Given information below:

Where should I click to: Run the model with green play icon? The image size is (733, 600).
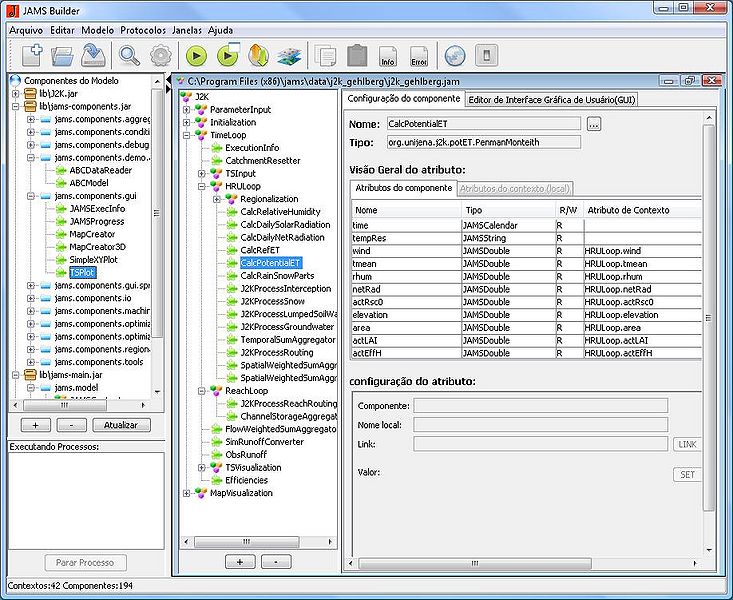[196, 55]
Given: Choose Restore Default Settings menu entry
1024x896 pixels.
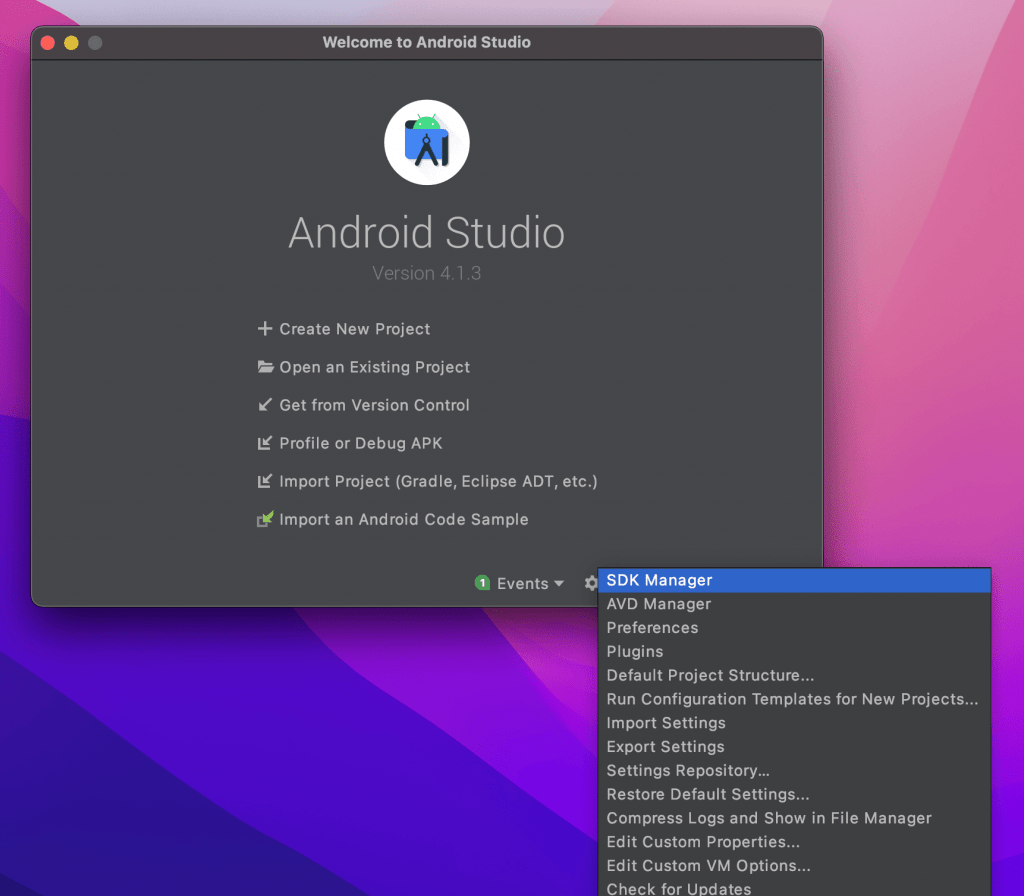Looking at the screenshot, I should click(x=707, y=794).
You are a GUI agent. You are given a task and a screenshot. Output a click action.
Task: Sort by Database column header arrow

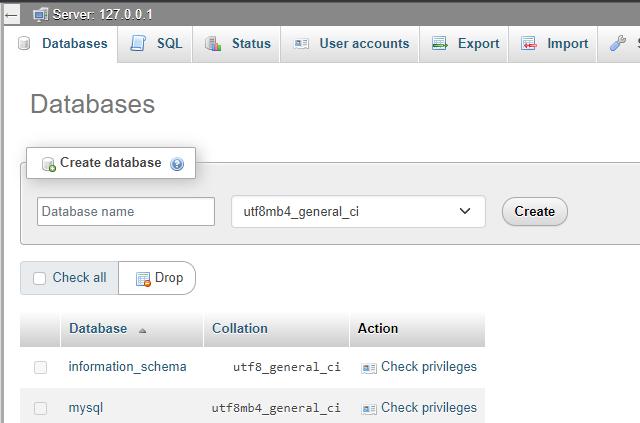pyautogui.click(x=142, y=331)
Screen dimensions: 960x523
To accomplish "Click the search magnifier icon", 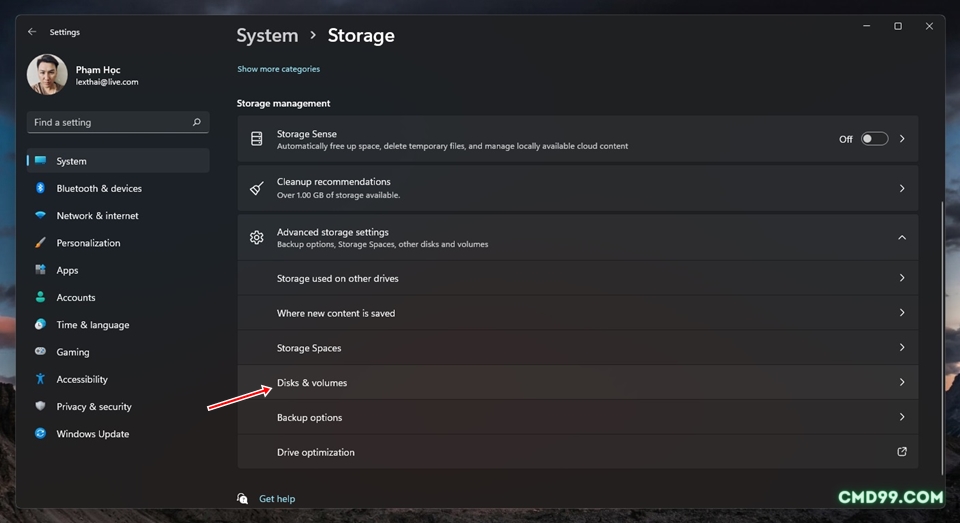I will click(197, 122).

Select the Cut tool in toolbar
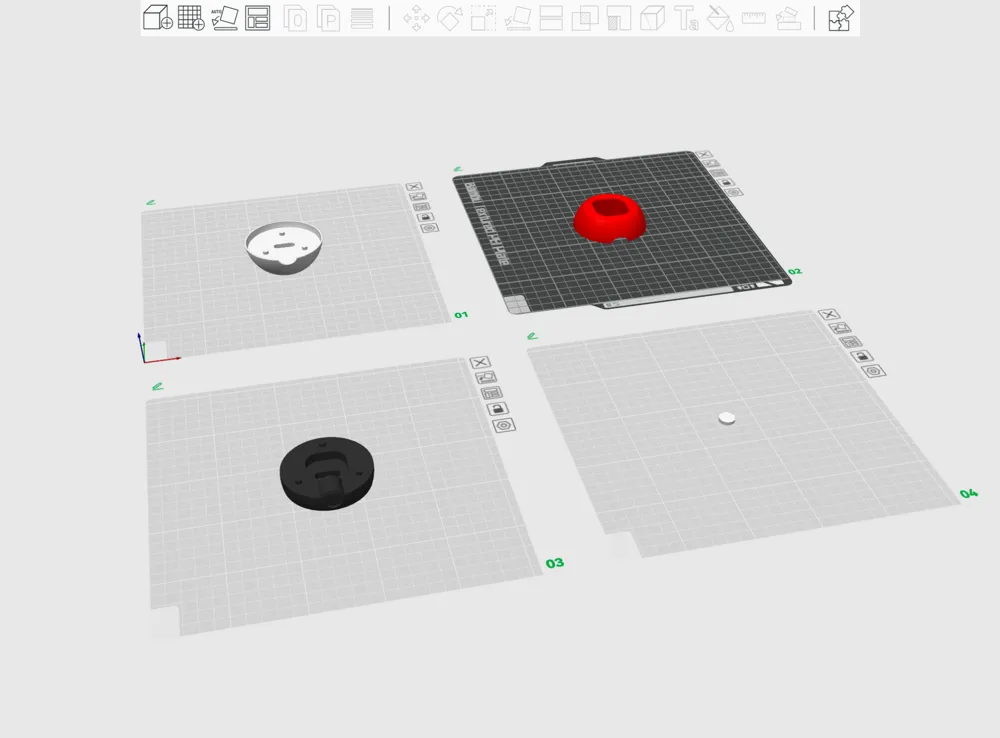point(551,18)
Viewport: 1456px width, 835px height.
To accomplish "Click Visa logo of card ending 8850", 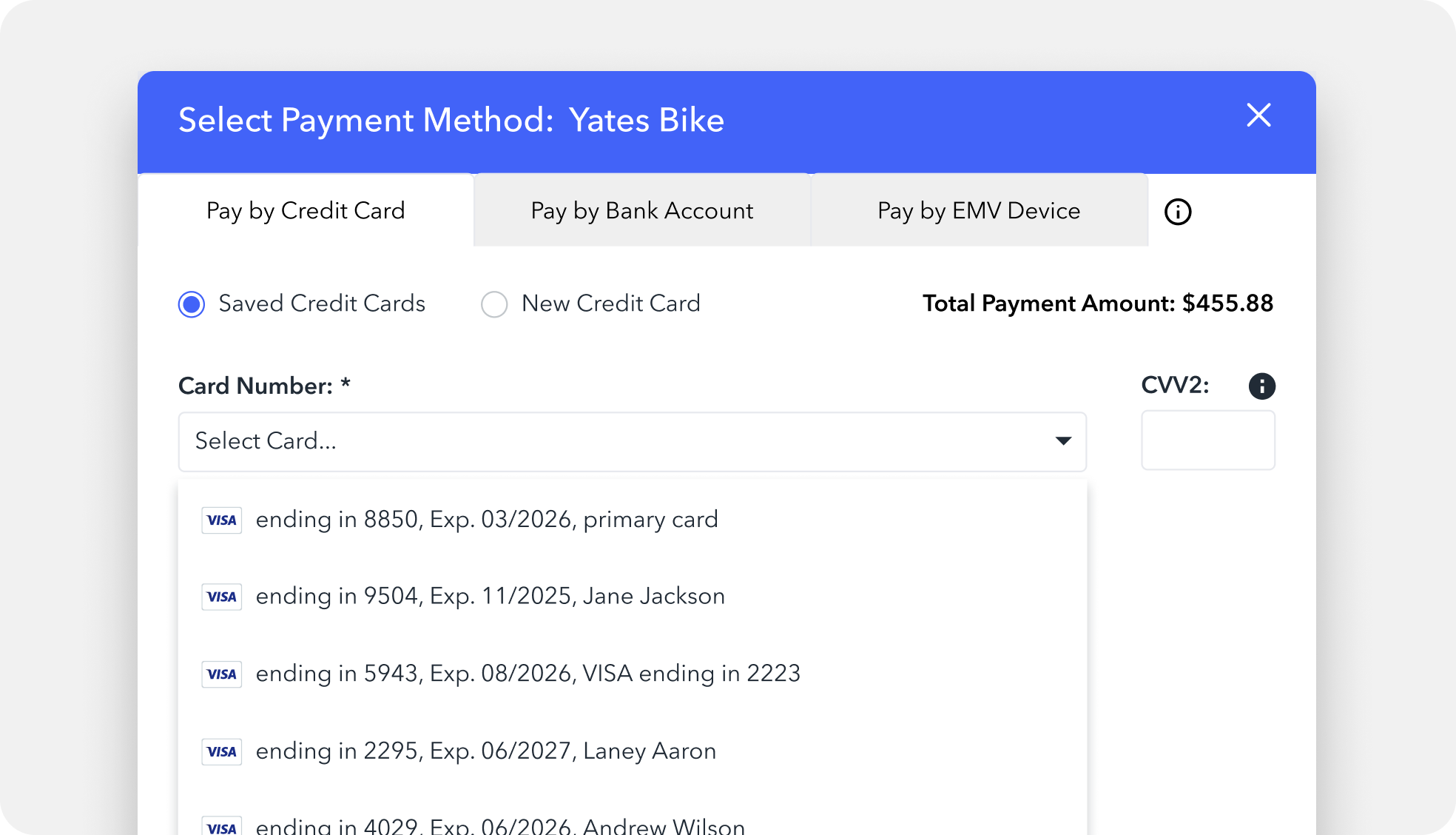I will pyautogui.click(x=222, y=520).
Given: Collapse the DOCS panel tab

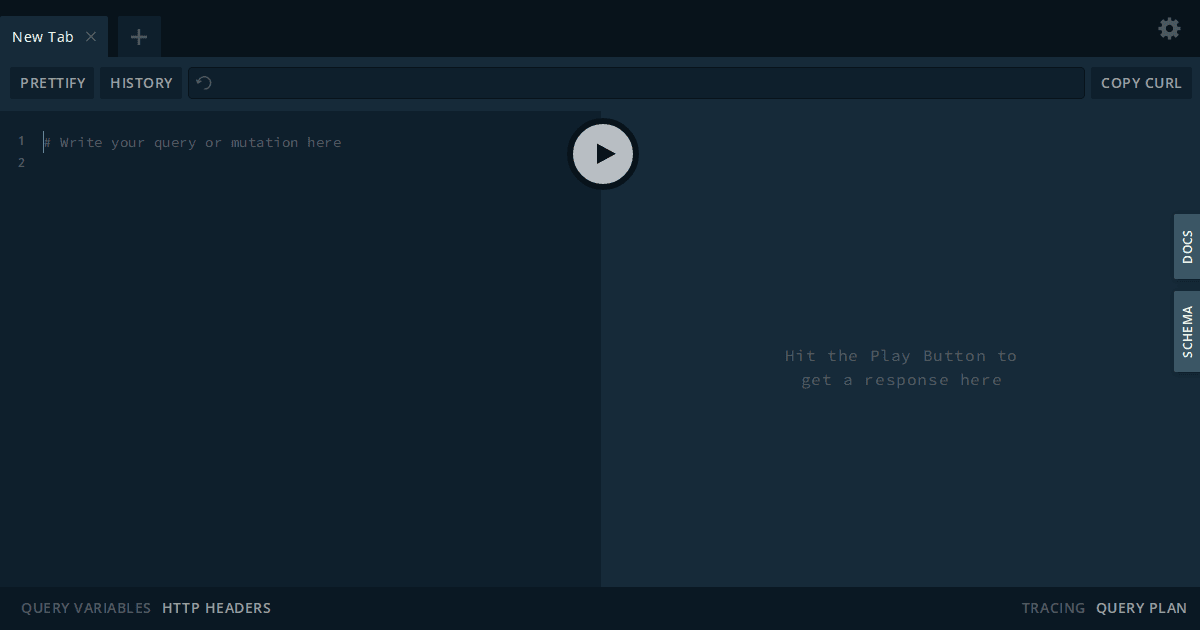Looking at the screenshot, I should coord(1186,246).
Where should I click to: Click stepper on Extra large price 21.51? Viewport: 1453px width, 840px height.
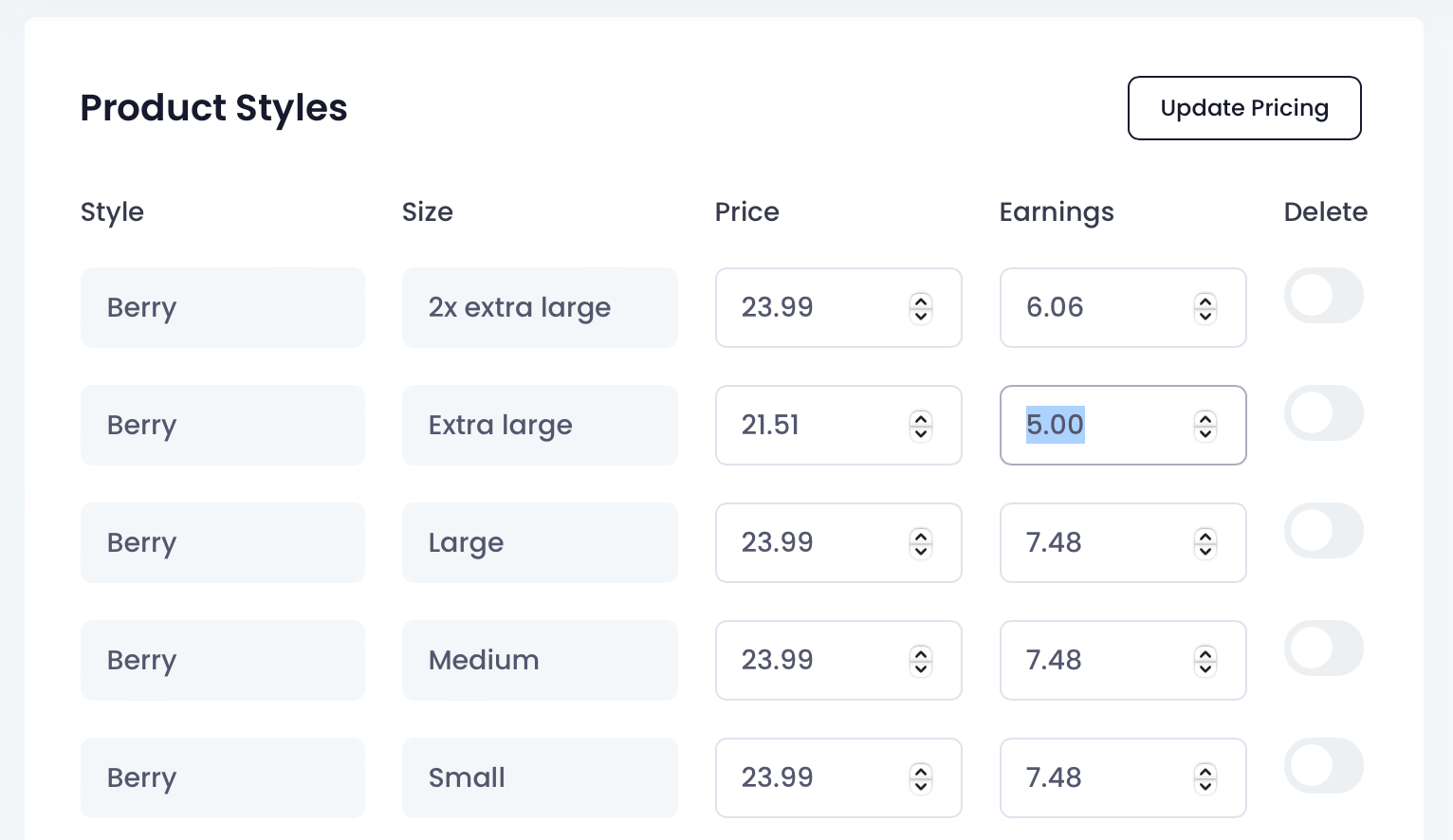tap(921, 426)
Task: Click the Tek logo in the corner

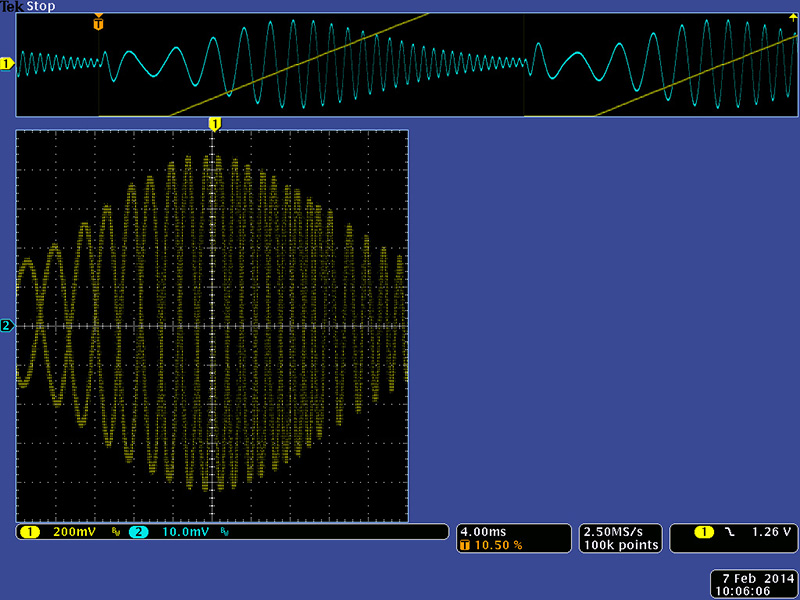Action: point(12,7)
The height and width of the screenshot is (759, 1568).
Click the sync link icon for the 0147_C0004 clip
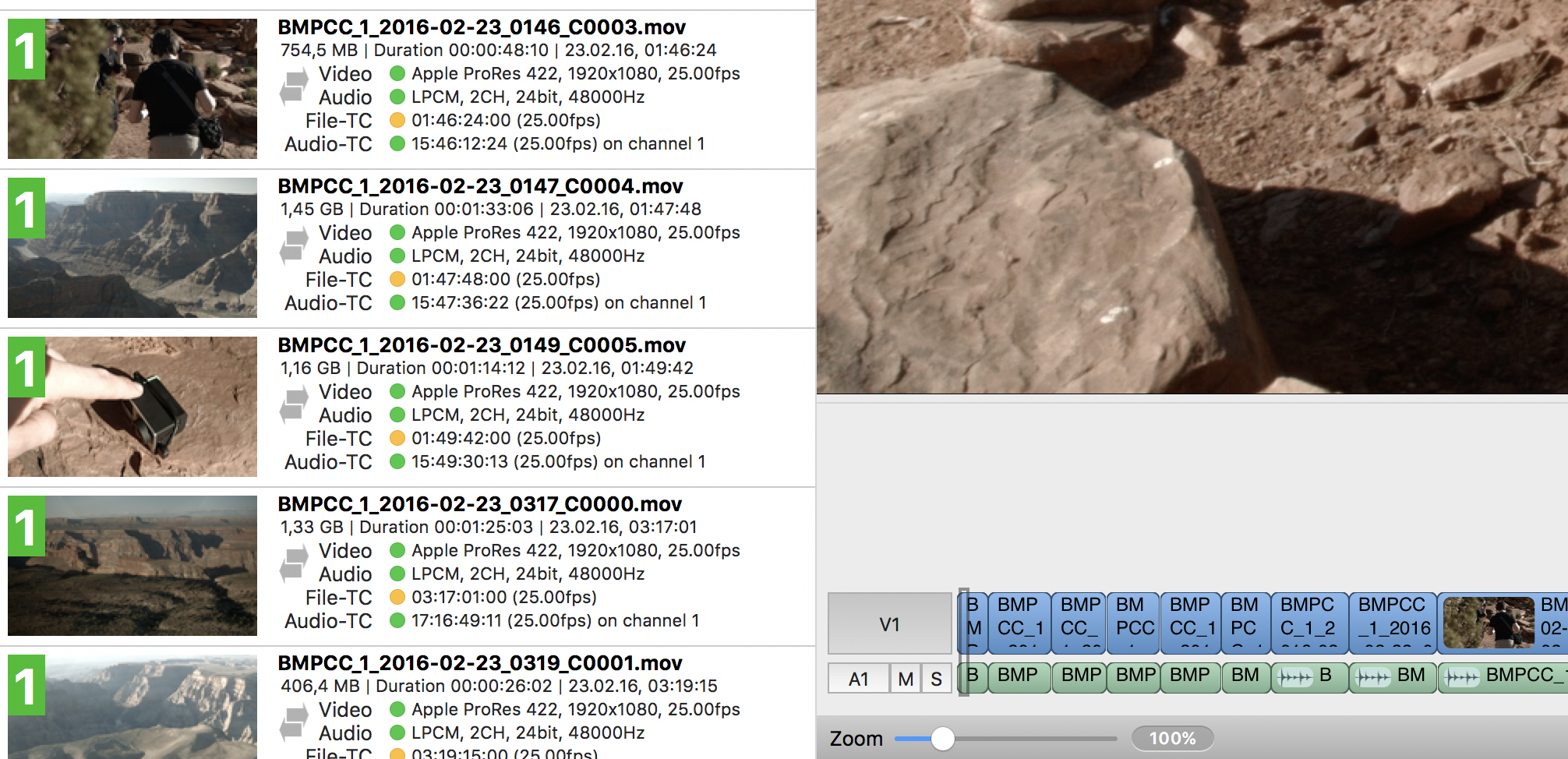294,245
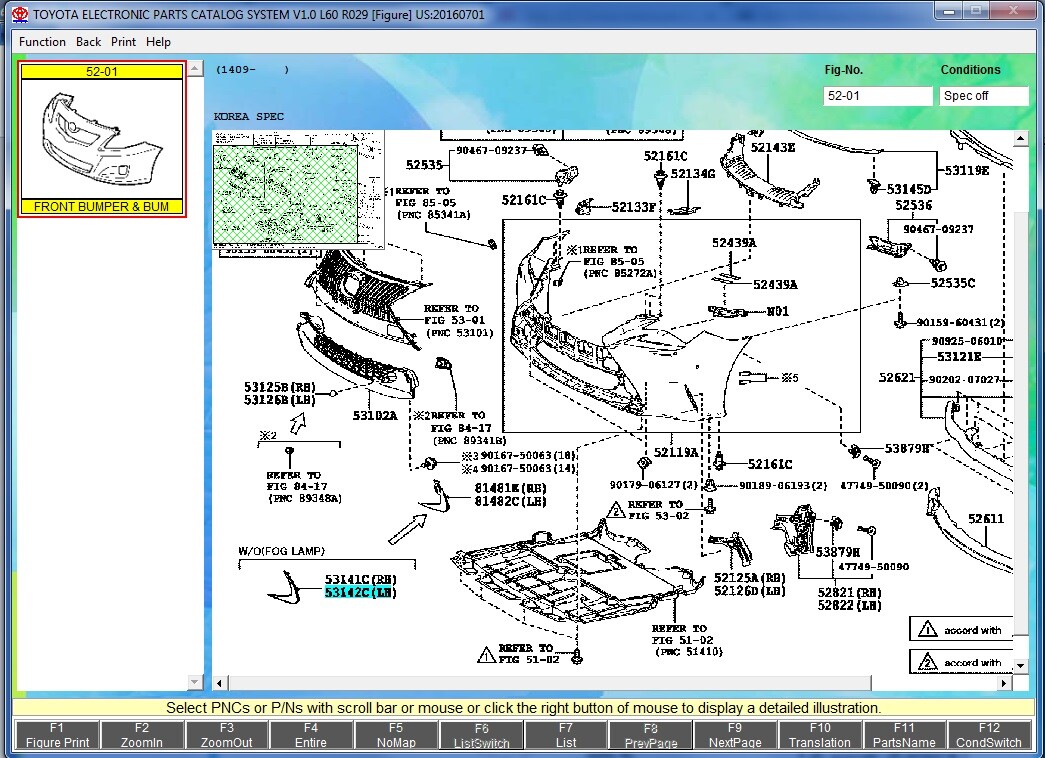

End of Given information.

Task details: Set down only the lines running from the line with "The height and" to the end of the entries, inclusive; omit every picture.

Output for this exercise:
The height and width of the screenshot is (759, 1568).
Click the sync link icon for the 0147_C0004 clip
294,245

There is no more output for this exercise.